▶ [GIVEN RECORDS]:
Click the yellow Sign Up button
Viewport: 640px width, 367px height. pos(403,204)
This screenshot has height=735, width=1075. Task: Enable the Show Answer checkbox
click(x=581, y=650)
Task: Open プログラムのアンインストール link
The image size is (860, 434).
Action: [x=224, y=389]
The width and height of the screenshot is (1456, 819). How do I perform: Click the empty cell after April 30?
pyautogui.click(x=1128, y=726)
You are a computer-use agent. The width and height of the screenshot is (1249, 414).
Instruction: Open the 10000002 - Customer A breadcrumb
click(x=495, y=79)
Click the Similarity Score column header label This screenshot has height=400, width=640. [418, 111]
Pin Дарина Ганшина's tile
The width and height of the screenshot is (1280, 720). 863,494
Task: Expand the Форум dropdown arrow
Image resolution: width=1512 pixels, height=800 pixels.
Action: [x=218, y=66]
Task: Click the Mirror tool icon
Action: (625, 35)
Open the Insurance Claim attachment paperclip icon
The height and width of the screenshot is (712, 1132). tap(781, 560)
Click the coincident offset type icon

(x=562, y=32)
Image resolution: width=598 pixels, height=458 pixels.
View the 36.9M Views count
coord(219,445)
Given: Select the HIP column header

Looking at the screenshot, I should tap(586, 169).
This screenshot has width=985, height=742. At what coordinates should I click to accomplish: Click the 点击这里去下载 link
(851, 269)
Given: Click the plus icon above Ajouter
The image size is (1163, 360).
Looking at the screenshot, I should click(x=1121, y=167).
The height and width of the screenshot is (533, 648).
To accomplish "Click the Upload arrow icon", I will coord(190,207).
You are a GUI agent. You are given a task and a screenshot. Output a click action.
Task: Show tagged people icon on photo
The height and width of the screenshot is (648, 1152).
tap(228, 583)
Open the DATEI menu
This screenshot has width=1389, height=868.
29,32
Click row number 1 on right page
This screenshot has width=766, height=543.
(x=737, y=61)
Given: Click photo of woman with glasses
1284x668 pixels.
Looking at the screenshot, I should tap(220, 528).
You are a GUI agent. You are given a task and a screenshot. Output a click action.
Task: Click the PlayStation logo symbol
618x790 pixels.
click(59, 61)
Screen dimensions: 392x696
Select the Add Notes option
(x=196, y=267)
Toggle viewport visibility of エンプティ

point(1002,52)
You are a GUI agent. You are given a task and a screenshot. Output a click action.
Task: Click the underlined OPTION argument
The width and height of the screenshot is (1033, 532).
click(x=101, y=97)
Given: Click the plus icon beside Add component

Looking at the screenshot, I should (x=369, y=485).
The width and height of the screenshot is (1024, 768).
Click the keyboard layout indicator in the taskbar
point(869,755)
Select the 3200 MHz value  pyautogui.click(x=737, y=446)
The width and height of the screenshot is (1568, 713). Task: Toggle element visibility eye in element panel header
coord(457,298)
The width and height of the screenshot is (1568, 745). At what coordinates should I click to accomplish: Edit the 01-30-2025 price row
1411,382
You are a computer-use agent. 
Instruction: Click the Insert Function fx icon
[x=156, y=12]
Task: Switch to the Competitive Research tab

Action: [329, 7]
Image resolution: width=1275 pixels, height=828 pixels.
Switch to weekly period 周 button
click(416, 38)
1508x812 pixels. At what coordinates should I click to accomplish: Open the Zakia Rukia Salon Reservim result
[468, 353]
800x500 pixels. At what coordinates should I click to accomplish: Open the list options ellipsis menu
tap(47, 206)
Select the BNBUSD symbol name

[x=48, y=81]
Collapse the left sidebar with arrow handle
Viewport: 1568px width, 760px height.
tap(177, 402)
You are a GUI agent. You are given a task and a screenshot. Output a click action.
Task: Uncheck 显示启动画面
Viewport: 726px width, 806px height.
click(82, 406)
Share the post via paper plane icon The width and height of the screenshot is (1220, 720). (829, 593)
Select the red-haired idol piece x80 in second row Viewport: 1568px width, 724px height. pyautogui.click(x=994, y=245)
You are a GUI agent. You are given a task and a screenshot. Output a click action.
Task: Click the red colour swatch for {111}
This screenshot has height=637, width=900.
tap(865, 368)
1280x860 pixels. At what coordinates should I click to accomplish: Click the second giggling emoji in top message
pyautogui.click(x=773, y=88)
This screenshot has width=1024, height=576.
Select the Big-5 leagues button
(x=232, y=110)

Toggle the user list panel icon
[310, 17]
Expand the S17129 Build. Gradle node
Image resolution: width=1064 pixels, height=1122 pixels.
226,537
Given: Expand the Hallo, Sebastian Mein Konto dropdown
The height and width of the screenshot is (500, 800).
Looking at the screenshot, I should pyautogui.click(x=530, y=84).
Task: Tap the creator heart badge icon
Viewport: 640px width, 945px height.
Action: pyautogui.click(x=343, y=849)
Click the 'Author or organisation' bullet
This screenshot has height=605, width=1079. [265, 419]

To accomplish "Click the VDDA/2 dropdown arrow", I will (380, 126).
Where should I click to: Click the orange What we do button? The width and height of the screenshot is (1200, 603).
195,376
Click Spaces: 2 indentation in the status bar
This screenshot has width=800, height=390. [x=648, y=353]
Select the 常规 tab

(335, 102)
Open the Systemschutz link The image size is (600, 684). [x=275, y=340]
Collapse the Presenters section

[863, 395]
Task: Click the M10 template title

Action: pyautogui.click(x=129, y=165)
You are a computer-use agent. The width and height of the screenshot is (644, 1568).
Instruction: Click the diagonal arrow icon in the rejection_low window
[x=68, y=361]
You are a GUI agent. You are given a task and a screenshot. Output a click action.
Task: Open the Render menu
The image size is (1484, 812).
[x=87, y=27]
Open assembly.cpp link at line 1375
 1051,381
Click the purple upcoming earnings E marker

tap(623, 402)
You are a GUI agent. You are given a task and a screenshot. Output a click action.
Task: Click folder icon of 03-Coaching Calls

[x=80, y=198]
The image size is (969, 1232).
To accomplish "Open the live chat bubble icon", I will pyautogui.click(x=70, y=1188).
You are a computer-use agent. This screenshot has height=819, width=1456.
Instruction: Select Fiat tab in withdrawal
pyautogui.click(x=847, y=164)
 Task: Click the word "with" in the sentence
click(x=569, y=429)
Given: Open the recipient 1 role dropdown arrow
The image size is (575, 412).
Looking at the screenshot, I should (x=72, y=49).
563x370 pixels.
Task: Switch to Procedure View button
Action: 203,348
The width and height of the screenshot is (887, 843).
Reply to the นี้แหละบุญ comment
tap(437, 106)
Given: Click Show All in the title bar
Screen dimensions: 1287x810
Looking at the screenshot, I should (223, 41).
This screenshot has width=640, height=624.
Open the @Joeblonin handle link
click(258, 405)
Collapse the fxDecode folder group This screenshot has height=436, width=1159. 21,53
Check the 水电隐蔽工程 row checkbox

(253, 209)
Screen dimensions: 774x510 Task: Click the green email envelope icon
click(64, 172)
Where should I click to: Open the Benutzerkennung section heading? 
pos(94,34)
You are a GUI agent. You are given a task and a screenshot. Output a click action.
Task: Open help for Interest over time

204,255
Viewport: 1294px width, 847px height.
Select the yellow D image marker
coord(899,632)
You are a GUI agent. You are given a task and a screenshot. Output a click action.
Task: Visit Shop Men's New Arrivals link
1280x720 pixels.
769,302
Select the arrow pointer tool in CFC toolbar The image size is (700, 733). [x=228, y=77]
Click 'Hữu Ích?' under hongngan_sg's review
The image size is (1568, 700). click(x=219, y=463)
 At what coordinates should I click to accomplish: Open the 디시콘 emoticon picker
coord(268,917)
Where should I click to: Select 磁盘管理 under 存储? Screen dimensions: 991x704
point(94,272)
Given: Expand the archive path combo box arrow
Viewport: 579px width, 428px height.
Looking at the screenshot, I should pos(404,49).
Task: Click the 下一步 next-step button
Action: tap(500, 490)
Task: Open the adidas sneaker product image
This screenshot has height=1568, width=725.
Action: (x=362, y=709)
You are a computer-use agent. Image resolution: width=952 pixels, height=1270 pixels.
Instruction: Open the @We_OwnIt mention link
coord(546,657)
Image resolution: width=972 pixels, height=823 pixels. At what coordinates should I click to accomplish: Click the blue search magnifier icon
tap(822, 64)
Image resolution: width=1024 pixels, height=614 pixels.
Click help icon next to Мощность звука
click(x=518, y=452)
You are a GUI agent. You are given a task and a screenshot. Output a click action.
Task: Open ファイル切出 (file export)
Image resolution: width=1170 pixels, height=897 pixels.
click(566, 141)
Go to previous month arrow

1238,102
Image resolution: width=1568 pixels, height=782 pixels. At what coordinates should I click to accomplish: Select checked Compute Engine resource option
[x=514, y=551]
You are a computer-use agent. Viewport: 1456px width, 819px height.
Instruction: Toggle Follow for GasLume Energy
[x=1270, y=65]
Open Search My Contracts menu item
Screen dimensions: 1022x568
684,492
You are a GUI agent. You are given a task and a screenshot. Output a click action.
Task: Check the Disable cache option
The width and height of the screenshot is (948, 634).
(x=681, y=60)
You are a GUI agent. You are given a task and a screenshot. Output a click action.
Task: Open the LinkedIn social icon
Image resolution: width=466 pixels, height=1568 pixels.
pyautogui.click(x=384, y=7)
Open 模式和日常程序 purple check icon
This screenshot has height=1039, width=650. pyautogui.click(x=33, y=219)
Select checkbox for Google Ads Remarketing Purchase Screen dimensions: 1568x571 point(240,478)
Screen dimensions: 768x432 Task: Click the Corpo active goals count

▶ [ABOUT THIS EXERCISE]:
Which of the lines in the data contain the string "dropdown"? Return each one.

▶ [RESPONSE]:
Task: Expand the Форум dropdown arrow
Given: Expand the Hallo, Sebastian Mein Konto dropdown
To accomplish "Click the VDDA/2 dropdown arrow", I will (380, 126).
Given: Open the recipient 1 role dropdown arrow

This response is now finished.